• [Dataset records]
....

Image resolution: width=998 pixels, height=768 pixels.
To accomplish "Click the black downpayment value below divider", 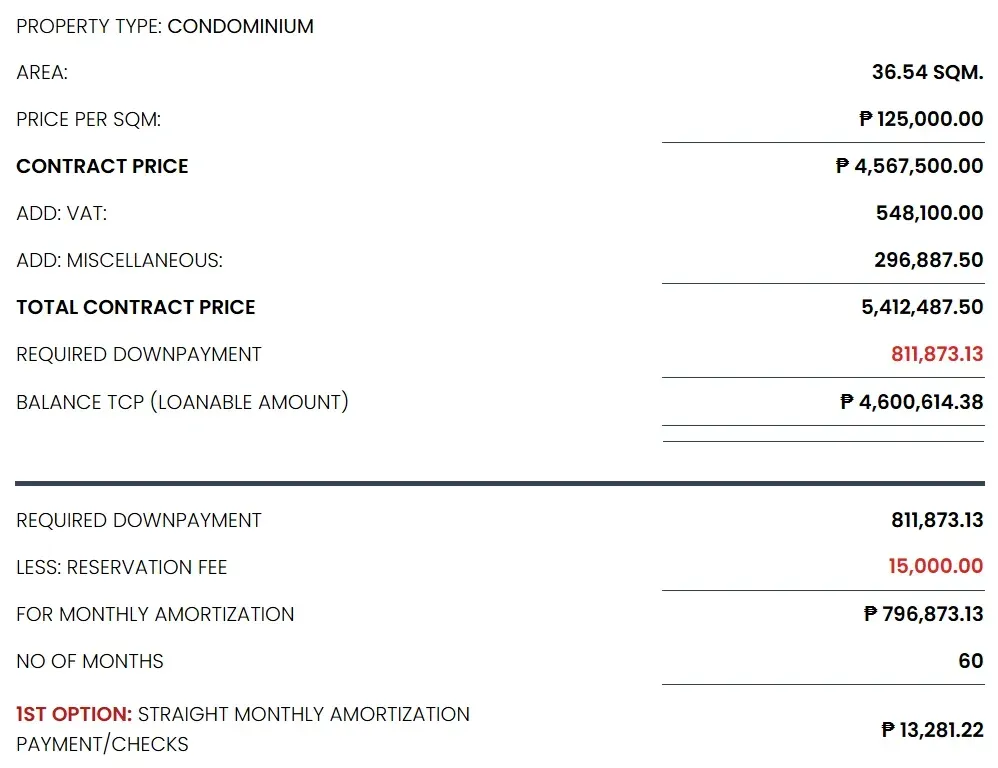I will [x=937, y=520].
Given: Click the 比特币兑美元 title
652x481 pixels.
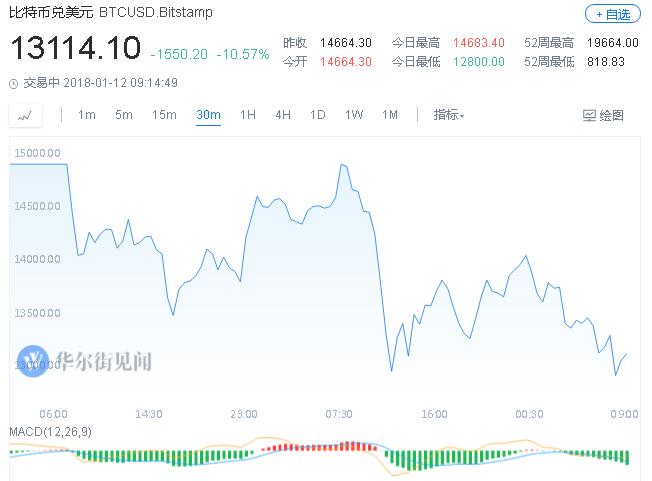Looking at the screenshot, I should pos(50,15).
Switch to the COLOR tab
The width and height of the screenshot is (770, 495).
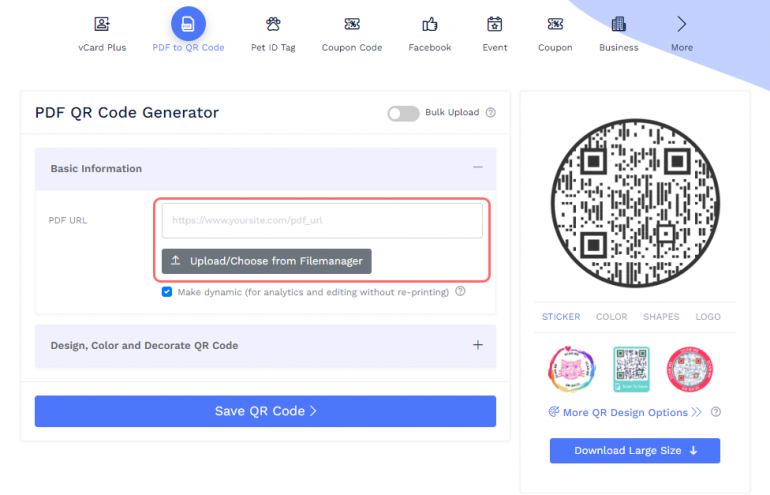pyautogui.click(x=611, y=317)
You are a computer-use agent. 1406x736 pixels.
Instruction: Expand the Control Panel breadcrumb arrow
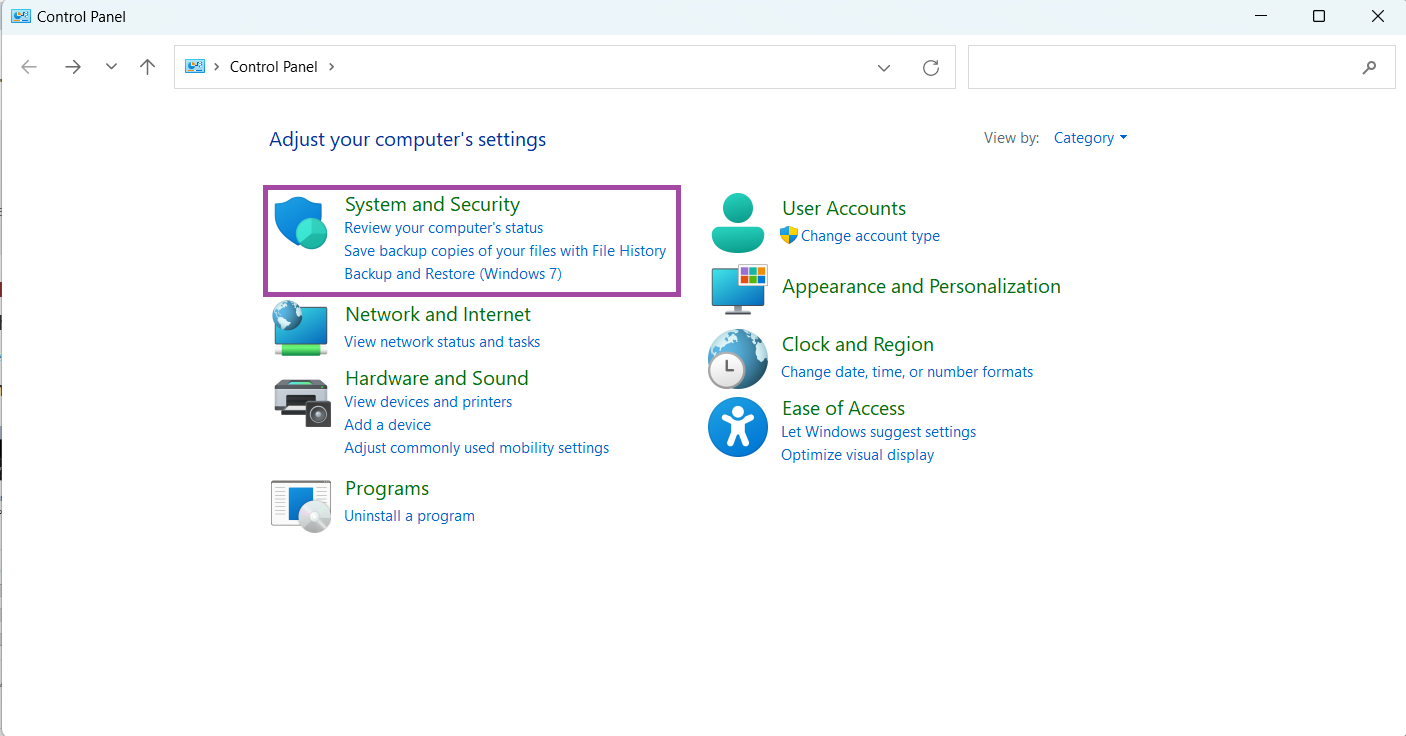click(x=332, y=67)
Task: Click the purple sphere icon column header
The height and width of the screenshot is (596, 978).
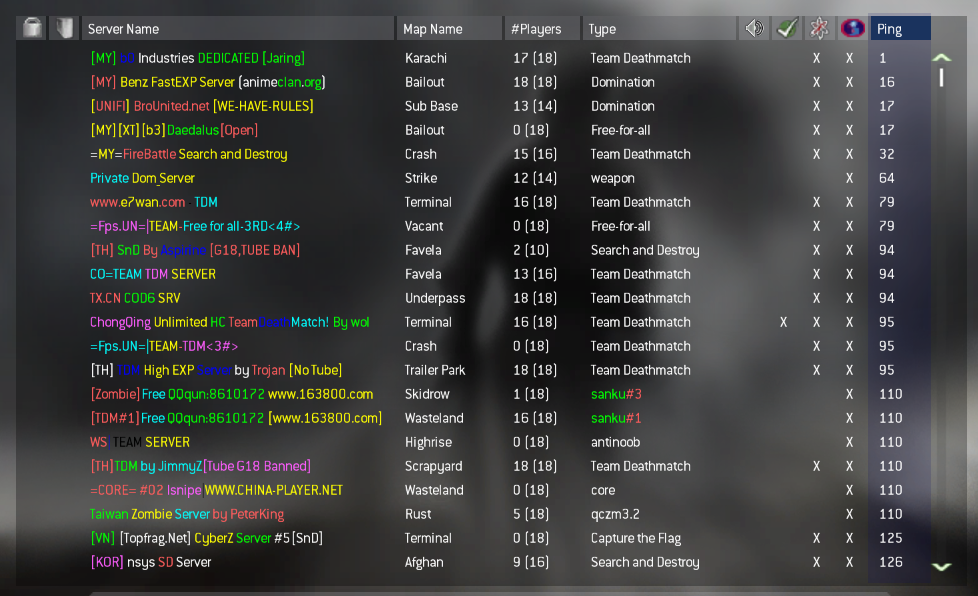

....

• [Try it] The answer must be an exact copy of the lines from the one containing "Switch to the COLOR tab" through the last line of the records, and nothing else. Pictures do not belong in it.

• [Result]
Switch to the COLOR tab
The width and height of the screenshot is (770, 495).
pyautogui.click(x=611, y=317)
You are a computer-use agent. 1406x736 pixels.
Instruction: Expand the Control Panel breadcrumb arrow
click(x=332, y=67)
Task: Click the purple sphere icon column header
The height and width of the screenshot is (596, 978).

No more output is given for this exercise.